## QUESTIONS ON THE MATERIAL
**A)** In one to three sentences, explain why Rick Rosner calls IQ falsely precise in the IQ interview.
**B)** Transcribe the IQ interview from "As with the" up to and including "Jacobsen: [Laughing].".

=== DOCUMENT EXCERPT ===

Born to do Math 191 – The Future of IQ: Its Relevance and Diminishment
November 1, 2020
[Beginning of recorded material]
Scott Douglas Jacobsen: What is the future of the relevance of IQ, its diminishment?
Rick Rosner: IQ has only been around for a century. Binet came up with a 5-point scale for testing kids to see what educational resources they might need. 1s and 2s need help for dumb kids. 4s and 5s need help for smart kids.
Terman took it over and put it on the 100-point chronological ratio scale. You take your mental age divided by your calendar age times 100 is your IQ. Then it grew from there. It was fairly widely accepted. A lot of psychology, psychiatry, was pretty widely accepted in the U.S. from the ‘20s, and ‘60s/’70s.
Then everyone started questioning everything, including IQ. IQ, now, I think, is considered kind of quaint. People have tried to replace it with various other theories and indices, e.g., Emotional Quotient, multifactor models.
The whole thing has also been hampered by it just not being that handy a thing. Like, it’s falsely precise. Somebody who says they have a score of 143 isn’t going to be any different from someone who has an IQ of 138, 147 or 130.
As with the SAT, it doesn’t add. Adding somebody’s score on an IQ test to their academic or professional dossier doesn’t tell you much more than you could learn from the rest of the dossier or talking with them for half of an hour.
In a lot of instances, it is a minus. If someone who brings up their IQ, I think Hawking called people who bragging about their IQ is a loser. People who are culturally cognizant know that IQ has a stink of loser-dom about it.
It doesn’t mean that it is of zero value. Or you can’t have fun with it. I’ve obsessively taken IQ tests on and off for most of my life. So, I can brag in a sad way about my scores. But it is mostly useless. A couple of times, maybe, in my 20s, it helped get me laid.
But that is a really small window to try to jump through.
Jacobsen: [Laughing].

=== DATA SHOWN ===

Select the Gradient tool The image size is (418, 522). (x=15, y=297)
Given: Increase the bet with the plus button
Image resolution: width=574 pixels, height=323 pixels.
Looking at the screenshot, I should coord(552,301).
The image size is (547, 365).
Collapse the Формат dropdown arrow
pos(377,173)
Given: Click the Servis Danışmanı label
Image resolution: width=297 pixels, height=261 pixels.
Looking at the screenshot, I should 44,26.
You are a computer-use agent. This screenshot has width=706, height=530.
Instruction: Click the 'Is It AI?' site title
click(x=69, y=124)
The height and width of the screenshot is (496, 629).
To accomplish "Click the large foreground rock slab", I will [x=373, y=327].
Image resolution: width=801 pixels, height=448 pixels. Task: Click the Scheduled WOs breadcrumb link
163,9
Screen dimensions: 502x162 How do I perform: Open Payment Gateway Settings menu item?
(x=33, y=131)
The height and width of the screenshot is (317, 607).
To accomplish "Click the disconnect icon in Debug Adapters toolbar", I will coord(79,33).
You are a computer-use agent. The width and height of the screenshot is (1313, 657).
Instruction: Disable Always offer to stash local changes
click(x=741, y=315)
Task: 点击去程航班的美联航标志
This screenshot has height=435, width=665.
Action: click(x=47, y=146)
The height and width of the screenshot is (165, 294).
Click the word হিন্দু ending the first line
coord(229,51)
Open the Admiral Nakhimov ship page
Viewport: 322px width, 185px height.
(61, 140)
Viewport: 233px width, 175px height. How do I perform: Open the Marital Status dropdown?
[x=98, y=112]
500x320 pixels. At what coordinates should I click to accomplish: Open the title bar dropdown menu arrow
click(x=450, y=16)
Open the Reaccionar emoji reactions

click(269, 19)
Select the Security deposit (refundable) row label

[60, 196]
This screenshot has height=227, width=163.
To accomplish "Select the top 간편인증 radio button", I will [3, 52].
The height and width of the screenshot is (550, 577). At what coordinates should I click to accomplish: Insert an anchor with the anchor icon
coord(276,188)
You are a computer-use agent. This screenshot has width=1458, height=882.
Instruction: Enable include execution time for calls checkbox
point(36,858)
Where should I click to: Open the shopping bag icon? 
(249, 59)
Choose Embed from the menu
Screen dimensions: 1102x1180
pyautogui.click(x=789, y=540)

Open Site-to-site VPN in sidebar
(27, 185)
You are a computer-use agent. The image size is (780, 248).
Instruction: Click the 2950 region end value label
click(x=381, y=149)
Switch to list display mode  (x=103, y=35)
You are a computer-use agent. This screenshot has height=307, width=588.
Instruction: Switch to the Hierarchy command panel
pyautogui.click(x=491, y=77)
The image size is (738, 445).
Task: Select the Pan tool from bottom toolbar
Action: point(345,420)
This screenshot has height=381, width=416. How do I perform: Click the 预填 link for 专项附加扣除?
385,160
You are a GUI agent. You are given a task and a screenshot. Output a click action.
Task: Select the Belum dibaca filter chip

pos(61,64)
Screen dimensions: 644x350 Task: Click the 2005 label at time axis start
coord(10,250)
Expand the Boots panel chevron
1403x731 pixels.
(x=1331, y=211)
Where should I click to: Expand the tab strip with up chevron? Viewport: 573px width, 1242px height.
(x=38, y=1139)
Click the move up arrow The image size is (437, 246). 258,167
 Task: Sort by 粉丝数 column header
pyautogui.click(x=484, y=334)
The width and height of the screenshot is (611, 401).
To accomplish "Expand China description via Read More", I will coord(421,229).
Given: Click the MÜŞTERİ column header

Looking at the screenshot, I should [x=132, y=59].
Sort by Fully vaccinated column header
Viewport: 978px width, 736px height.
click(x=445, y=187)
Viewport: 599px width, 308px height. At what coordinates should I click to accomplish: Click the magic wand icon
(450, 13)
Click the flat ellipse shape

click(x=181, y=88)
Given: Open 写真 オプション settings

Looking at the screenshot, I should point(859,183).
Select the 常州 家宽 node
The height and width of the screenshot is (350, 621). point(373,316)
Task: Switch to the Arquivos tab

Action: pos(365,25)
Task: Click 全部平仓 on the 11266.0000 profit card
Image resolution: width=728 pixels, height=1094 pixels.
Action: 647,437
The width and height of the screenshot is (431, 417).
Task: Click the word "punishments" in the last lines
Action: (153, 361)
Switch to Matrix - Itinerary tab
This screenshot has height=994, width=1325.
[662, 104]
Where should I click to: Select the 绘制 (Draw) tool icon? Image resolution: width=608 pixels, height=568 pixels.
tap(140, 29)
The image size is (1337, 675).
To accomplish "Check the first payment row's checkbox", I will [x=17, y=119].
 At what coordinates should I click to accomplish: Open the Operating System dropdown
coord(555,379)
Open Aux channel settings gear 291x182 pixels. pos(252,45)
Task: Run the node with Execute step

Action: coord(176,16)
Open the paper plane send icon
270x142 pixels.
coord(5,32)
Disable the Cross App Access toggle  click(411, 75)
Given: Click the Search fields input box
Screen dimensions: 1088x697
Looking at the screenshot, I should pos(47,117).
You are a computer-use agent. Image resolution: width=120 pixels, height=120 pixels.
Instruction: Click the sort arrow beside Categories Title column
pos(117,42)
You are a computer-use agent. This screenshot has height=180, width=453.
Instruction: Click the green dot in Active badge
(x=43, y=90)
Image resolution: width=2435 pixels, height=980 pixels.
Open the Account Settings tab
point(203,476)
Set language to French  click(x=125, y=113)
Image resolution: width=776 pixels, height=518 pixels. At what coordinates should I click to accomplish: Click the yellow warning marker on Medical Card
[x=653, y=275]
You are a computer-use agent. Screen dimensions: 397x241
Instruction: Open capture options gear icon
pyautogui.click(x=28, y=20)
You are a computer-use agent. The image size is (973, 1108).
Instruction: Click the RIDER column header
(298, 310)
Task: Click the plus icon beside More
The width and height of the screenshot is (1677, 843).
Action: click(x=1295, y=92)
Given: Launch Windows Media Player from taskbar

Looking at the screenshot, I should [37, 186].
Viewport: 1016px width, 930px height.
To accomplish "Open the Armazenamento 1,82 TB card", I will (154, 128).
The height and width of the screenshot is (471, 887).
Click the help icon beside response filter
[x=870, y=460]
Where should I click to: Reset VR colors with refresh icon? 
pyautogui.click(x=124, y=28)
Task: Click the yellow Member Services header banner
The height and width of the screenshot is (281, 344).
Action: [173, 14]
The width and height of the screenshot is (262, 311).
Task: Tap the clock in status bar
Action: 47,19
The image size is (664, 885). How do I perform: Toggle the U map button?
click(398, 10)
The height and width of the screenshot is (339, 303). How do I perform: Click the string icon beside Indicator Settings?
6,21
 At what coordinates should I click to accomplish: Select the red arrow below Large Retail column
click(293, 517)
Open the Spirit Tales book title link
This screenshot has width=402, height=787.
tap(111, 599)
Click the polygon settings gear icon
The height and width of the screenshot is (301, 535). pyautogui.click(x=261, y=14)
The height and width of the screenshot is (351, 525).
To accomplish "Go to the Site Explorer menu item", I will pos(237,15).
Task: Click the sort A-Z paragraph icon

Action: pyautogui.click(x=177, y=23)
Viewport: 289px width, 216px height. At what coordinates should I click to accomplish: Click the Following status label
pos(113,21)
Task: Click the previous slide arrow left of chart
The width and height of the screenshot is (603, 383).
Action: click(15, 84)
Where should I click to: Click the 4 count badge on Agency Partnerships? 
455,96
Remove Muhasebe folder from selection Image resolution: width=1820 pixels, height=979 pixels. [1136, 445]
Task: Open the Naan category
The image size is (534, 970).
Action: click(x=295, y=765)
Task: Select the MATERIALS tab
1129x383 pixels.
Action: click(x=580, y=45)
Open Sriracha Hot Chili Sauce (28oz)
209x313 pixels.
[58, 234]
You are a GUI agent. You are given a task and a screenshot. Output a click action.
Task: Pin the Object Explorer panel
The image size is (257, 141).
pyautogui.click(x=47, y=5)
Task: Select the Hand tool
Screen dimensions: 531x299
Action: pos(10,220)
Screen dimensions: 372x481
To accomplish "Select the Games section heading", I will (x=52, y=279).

===

## ANSWERS FOR THIS EXERCISE
**A)** Rosner calls IQ falsely precise because a score reports a fine-grained number that doesn't reflect a real difference. Someone who says they have a score of 143 isn't going to be any different from someone with an IQ of 138, 147 or 130.

**B)**
As with the SAT, it doesn’t add. Adding somebody’s score on an IQ test to their academic or professional dossier doesn’t tell you much more than you could learn from the rest of the dossier or talking with them for half of an hour.
In a lot of instances, it is a minus. If someone who brings up their IQ, I think Hawking called people who bragging about their IQ is a loser. People who are culturally cognizant know that IQ has a stink of loser-dom about it.
It doesn’t mean that it is of zero value. Or you can’t have fun with it. I’ve obsessively taken IQ tests on and off for most of my life. So, I can brag in a sad way about my scores. But it is mostly useless. A couple of times, maybe, in my 20s, it helped get me laid.
But that is a really small window to try to jump through.
Jacobsen: [Laughing].